#### QUESTIONS TO ANSWER:
1 > Can you rewrite the paragraph of the pain management transcript that begins "My family doctor wanted me to go to pain management" as a short bulleted list that keeps its main facts?
2 > Answer these questions from the pain management transcript:
(a) Which hospital did John go to for pain management, and on what street is it?
(b) According to his wife, was John on pain medication during the first period when he knew Dr. Braadt?
(c) How many injections in the spine did John receive?
3 > Will you carry on the pain management transcript from the point where it stops?

#### TEXT SEGMENT:
....
Pain Management

(Video Transcript)

Hi, my name is John and I’m here at Dr. Paul Braadt’s office for an appointment and I wanted to–I volunteered to–aid him in any way that I could to spread the good word about what he’s doing.

My knowledge of Dr. Braadt had been interrupted by about a year and a half. It’s only been in the last month or thereabouts that I started coming back to his office. Prior to that for perhaps a year and a half I was, at the direction of my family doctor, going to pain management at the Lehigh Valley Hospital just down the street here on Cedar Crest. And during that initial time that I knew Dr. Braadt, as my wife reminded me, I was not on any kind of pain medications. It was strictly Dr. Braadt’s manipulation and treatment that led to a relatively pain-free time for my lower back.

My family doctor wanted me to go to pain management. So, believing in him, I did that and there at pain management I was, I could say, subjected to or introduced to a variety of treatments–some of them physical, many of them pharmaceutical. We started off with subdural injections in the spine and I had three of those. One helped for a couple of weeks. One helped for maybe an hour or two and one didn’t help at all.
....
#### STORED DATA:
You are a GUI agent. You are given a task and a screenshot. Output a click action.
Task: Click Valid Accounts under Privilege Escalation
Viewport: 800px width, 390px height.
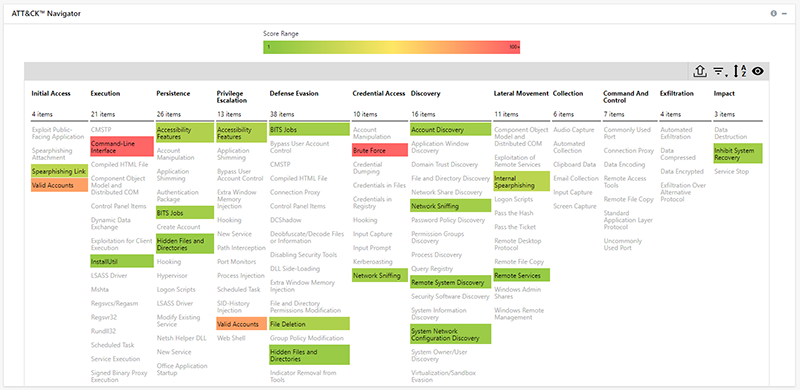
....
#### RESPONSES IN ORDER:
1 >
- John's family doctor wanted him to go to pain management, and because he trusted that doctor, he went.
- There he was given a range of treatments, some physical and many pharmaceutical.
- The first treatment was subdural injections in the spine, and he had three.
- One injection helped for a couple of weeks, one helped for an hour or two, and one did not help at all.

2 >
(a) Lehigh Valley Hospital, on Cedar Crest.
(b) No. He was not on any kind of pain medication.
(c) Three.

3 >
From there we went to a discussion–and that didn’t happen overnight–we’re talking about over a period of perhaps a half year. We went to a discussion of something called a rhizotomy. A…what’s the term of the bone Paul? A facet rhizotomy. And in that procedure they insert what I refer to as horse needles in your spine–rather good sized rascals–with big thick wires attached to them that go to a machine that generates a radio frequency. And after the placement of this needle is made…they know the placement by the level of pain you tell them that you have…and when it hurts pretty good that’s when they stop going in. That one, you might say, that needle is set in position.

So, after they did six of these babies on my spine they turned on the radio frequency and supposedly burned the nerves. That’s the technique: to burn the nerves. You burn the nerves, you have no nerves, you have no pain. And unfortunately in my case, although I was led to believe it was eighty-five percent successful with any population of humans, I was in that other fifteen percent that had no effect at all. In fact, it was worse after the procedure than it was before, due to the trauma that was suffered by my lower back with these large needles and the radio frequency.

At about that time I said, “What are we going to do now, surgery?” And they said, “No. You’re not a candidate for surgery. We’ll treat you pharmaceutically and we’ll start now with this drug and that drug, etc.” And I said, “Is there any problem…you have a problem if I go back to my chiropractor while we’re doing this?” And they said, “No. Go right ahead and do that.” I did.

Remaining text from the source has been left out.